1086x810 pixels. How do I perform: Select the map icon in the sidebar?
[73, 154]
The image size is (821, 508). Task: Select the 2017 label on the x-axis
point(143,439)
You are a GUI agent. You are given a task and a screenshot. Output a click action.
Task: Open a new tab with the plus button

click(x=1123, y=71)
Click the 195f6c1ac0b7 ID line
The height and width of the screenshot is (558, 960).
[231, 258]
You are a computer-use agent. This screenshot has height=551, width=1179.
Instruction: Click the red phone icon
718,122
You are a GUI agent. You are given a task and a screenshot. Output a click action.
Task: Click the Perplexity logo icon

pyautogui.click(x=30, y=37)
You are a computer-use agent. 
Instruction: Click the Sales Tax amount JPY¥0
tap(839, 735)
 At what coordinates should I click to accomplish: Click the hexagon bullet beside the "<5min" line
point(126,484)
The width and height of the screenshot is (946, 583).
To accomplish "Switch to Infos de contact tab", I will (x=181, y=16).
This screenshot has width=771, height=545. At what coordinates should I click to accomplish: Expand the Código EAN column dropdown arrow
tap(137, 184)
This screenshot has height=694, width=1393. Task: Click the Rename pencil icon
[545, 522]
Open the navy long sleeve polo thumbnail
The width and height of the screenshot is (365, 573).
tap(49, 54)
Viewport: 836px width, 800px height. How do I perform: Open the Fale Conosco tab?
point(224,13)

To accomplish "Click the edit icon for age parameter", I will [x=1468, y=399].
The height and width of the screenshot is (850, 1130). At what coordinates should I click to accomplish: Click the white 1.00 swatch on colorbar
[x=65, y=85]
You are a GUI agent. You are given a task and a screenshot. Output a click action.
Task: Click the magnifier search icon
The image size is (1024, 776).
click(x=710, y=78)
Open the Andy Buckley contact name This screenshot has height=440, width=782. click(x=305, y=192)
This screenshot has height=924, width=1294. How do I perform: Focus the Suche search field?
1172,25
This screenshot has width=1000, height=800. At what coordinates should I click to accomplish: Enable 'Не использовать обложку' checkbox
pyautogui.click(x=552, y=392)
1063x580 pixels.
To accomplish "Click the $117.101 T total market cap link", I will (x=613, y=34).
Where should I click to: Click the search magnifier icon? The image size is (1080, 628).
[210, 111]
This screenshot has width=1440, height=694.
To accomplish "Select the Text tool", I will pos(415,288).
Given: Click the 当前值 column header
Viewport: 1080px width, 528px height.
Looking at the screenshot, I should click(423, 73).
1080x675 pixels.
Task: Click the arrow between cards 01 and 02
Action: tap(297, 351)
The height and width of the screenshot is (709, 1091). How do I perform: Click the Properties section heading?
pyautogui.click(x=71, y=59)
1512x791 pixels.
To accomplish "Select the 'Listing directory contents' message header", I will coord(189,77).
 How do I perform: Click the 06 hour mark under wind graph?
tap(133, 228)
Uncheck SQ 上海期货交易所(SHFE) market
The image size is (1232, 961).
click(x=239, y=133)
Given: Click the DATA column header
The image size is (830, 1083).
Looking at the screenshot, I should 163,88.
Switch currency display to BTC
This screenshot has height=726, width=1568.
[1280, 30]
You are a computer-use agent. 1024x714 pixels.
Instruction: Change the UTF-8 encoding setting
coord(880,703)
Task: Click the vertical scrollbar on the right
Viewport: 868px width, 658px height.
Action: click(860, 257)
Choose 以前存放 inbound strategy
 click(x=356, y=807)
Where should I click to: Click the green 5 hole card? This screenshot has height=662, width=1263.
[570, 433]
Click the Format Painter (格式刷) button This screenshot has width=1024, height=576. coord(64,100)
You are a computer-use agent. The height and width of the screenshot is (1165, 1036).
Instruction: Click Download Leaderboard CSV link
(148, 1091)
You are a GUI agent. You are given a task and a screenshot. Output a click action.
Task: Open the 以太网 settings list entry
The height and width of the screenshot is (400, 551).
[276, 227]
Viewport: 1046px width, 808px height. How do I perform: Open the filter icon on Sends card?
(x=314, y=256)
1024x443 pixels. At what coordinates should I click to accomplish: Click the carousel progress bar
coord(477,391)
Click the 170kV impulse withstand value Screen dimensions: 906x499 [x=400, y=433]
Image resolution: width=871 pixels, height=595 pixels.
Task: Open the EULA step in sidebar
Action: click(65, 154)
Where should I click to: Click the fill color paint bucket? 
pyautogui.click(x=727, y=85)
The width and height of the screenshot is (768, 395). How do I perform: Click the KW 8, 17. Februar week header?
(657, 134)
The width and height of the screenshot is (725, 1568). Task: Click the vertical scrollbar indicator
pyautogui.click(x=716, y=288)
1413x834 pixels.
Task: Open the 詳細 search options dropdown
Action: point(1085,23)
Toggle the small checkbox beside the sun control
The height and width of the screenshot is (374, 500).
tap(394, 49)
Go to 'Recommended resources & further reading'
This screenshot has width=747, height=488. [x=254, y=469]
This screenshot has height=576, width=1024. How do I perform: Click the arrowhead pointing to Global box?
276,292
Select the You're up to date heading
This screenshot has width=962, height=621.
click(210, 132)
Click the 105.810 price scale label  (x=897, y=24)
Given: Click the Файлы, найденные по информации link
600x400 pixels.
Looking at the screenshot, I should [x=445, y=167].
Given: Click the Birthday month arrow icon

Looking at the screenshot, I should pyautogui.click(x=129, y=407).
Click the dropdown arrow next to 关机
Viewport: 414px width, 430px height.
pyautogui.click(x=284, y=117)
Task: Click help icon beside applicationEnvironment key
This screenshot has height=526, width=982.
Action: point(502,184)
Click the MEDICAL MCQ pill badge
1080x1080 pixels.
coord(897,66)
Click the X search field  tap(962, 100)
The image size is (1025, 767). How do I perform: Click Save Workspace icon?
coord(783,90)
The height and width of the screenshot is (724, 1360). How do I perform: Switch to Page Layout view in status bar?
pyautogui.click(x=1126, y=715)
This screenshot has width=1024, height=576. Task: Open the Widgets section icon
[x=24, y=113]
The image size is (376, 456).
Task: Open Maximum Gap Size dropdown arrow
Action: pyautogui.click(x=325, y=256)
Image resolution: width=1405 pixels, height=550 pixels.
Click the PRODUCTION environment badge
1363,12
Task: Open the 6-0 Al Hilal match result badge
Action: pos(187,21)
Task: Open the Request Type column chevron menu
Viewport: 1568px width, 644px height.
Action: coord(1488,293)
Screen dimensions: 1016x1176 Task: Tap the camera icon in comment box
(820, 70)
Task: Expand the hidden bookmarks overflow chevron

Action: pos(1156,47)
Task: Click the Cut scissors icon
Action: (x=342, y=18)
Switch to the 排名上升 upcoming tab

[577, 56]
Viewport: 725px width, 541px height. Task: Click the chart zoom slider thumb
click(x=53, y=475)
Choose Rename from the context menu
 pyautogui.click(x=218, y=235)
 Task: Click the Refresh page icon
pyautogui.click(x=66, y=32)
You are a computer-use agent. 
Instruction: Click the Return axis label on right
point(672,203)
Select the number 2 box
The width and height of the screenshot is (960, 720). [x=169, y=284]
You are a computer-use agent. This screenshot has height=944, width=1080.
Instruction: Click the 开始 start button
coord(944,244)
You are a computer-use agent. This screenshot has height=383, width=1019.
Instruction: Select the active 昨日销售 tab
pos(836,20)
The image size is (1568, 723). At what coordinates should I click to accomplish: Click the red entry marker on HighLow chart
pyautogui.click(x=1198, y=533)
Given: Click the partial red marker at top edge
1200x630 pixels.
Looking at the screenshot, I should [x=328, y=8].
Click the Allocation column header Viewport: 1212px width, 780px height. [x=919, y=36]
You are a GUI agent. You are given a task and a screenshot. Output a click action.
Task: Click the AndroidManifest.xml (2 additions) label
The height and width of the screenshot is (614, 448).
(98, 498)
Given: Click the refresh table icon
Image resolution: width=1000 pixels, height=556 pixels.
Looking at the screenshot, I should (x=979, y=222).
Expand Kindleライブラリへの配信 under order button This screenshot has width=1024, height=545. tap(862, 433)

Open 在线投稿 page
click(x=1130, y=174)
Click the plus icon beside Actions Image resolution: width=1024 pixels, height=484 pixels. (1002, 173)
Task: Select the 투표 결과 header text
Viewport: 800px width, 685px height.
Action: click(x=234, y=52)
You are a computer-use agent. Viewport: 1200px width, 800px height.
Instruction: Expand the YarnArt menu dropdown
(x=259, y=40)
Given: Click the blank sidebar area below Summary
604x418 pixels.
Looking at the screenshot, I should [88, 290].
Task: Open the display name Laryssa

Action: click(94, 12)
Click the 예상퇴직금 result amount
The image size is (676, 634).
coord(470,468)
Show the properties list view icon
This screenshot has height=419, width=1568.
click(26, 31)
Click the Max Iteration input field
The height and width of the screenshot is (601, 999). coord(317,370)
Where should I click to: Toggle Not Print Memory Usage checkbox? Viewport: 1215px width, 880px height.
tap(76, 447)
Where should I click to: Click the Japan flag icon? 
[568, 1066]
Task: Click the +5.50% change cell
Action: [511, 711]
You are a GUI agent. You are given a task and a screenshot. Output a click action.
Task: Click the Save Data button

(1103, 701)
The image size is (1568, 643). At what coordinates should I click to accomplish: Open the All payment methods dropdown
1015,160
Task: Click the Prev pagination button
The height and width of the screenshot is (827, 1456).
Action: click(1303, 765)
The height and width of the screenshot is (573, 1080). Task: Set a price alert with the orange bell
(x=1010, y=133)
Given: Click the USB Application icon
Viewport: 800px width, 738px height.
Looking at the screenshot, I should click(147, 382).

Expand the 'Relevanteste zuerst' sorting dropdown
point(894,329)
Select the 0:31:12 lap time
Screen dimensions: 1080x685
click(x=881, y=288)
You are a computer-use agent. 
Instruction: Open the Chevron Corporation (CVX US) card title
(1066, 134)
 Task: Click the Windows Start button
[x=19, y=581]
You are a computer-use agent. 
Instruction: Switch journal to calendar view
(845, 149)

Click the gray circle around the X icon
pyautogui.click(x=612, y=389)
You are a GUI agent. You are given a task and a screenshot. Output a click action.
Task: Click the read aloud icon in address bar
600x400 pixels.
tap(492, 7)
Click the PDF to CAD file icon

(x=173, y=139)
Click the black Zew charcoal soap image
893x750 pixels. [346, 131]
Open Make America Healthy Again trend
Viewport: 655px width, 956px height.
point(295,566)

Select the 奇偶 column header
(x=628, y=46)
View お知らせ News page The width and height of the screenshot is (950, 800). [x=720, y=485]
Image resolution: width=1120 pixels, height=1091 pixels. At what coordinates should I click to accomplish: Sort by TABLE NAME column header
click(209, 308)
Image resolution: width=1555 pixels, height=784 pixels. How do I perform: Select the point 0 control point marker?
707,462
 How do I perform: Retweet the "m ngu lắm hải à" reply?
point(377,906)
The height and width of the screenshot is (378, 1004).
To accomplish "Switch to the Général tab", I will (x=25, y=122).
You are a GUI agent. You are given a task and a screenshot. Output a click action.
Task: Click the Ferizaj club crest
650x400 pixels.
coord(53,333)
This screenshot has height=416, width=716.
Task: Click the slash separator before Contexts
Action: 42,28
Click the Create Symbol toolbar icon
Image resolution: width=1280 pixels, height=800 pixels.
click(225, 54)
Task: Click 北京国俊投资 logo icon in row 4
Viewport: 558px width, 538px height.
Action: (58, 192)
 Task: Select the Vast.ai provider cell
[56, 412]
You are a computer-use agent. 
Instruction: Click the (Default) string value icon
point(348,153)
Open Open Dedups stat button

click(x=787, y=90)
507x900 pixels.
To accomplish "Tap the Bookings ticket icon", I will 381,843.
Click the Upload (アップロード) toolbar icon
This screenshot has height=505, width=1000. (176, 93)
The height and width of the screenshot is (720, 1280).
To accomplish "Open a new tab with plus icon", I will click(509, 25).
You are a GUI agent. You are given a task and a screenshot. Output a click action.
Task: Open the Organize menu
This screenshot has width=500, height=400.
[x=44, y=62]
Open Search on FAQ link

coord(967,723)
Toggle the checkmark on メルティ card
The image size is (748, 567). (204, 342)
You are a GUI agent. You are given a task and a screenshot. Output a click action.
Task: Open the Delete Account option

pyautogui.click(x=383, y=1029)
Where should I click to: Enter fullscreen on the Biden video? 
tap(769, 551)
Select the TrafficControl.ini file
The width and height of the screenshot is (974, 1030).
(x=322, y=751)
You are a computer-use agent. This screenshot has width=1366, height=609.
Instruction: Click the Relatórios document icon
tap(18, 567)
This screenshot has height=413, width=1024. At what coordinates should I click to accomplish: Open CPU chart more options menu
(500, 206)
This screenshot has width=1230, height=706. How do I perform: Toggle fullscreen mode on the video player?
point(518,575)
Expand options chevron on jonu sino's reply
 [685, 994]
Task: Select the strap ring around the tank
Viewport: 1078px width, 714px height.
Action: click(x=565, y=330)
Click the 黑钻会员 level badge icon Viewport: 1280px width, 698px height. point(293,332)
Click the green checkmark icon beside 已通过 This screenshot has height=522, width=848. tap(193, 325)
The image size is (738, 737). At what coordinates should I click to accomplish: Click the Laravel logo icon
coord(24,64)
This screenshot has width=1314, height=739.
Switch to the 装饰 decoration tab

About this task:
Check each line of the entries for the string "contact". Copy the lines that have it.

Exercise result:
To accomplish "Switch to Infos de contact tab", I will (x=181, y=16).
Open the Andy Buckley contact name This screenshot has height=440, width=782. click(x=305, y=192)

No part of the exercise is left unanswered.